··· Input material

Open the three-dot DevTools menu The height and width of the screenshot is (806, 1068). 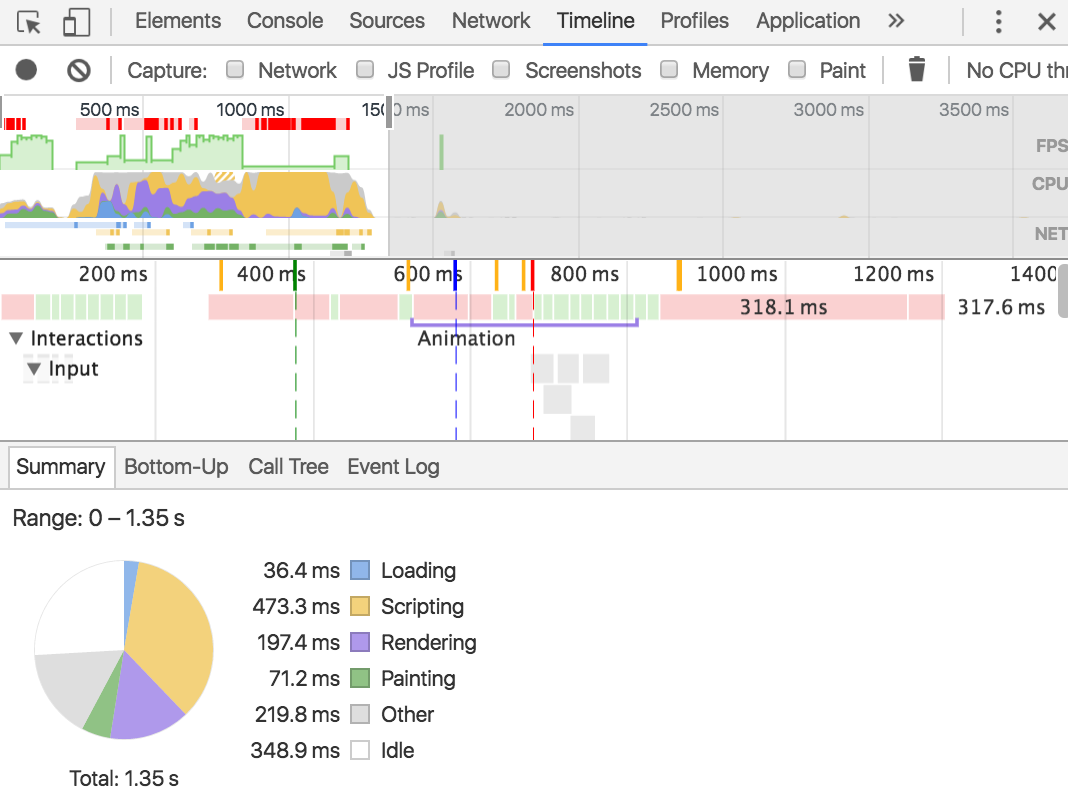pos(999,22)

······
··· Input material

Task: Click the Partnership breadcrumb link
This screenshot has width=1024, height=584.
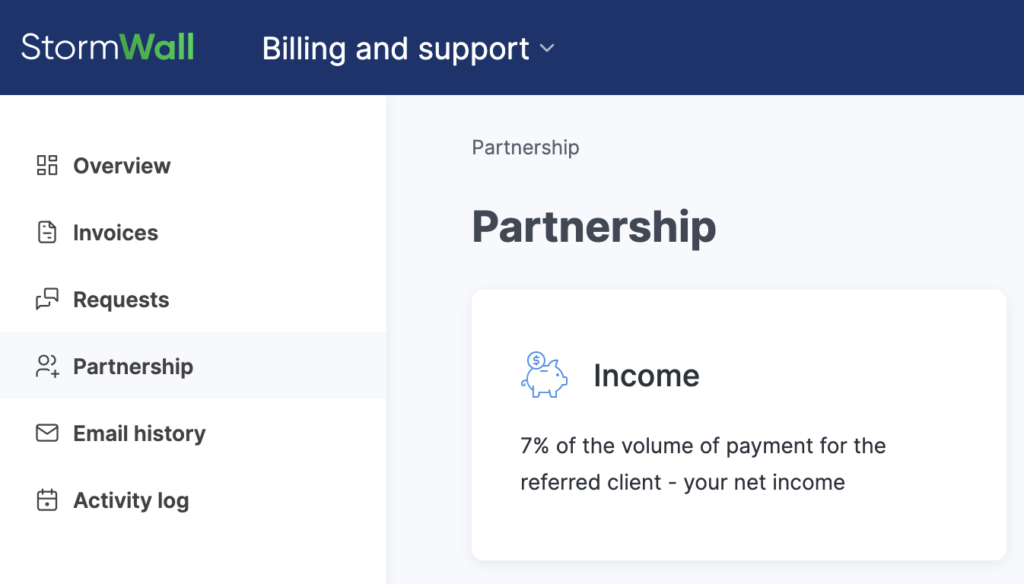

······
··· Input material

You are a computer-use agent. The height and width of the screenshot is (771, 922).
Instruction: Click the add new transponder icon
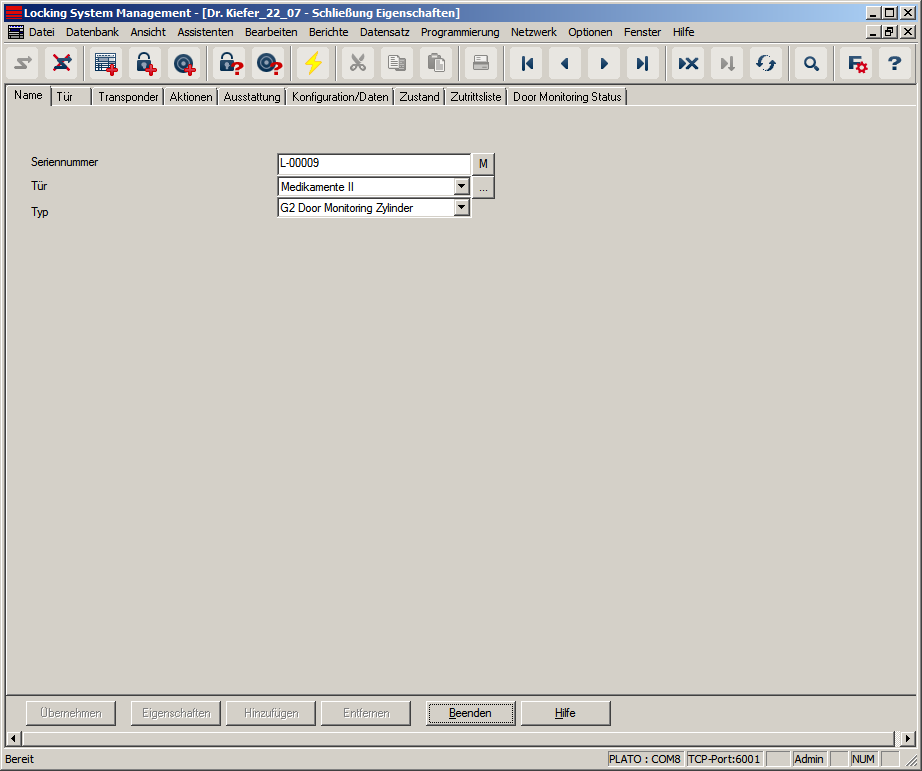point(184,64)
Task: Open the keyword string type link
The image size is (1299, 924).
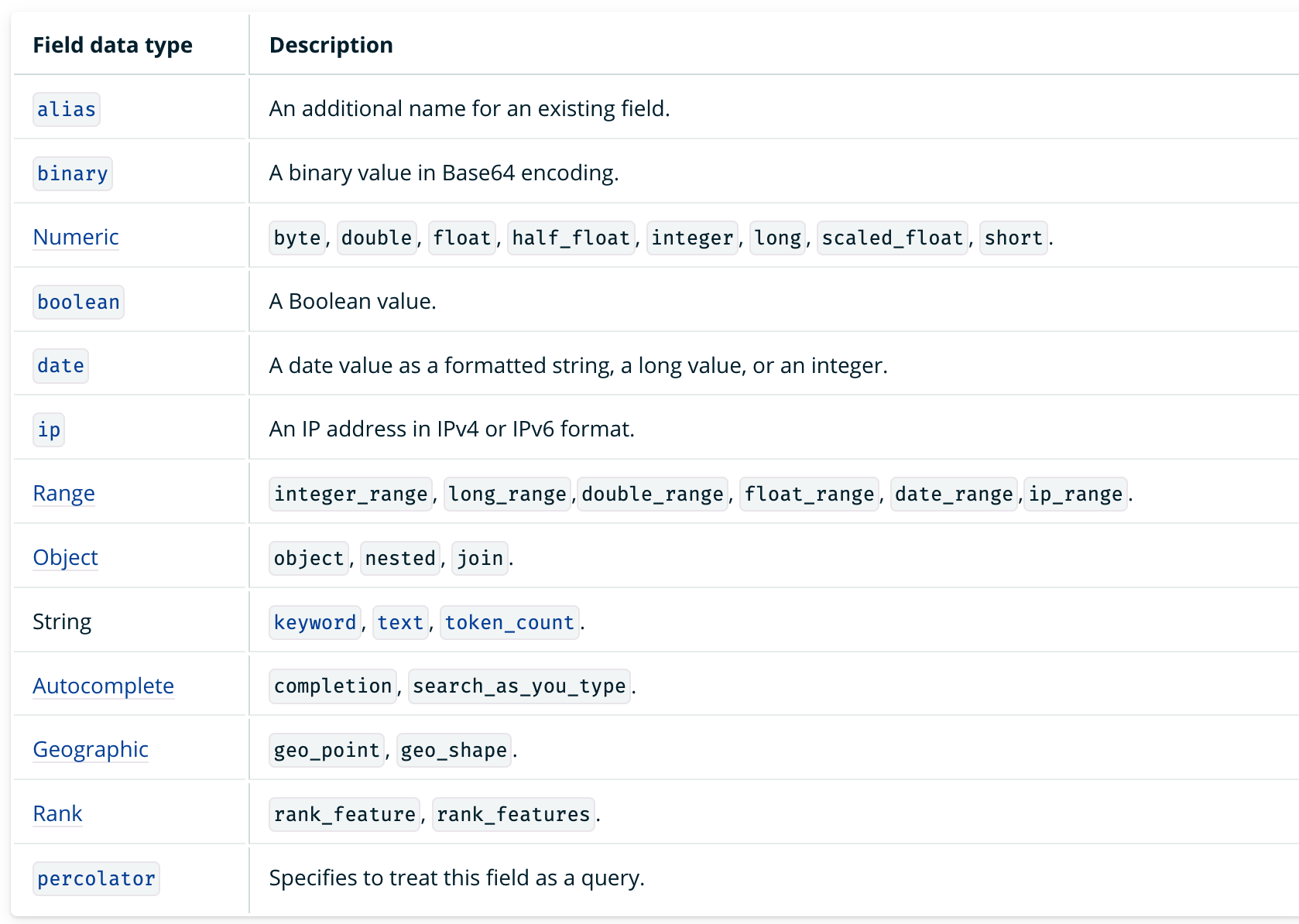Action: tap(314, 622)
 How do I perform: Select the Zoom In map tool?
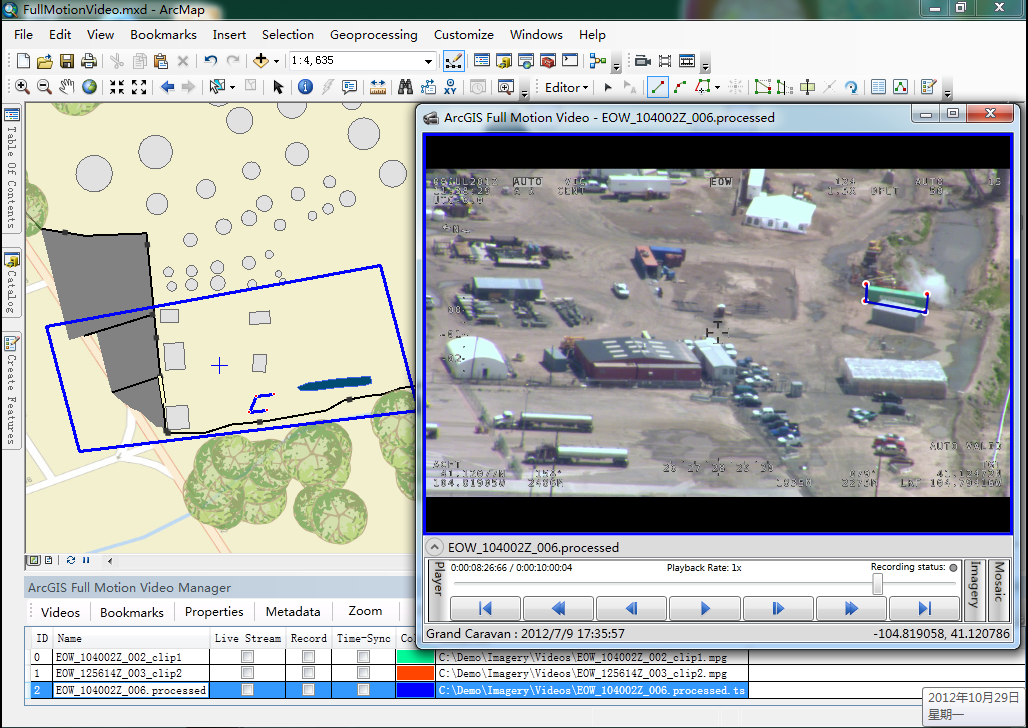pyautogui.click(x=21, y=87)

······

## Instructions to follow
Leave out every line above except those from the line with "Task: Click the Partnership breadcrumb link" up to and including the line with "This screenshot has width=1024, height=584.", and copy those exactly.

## Task result
Task: Click the Partnership breadcrumb link
This screenshot has width=1024, height=584.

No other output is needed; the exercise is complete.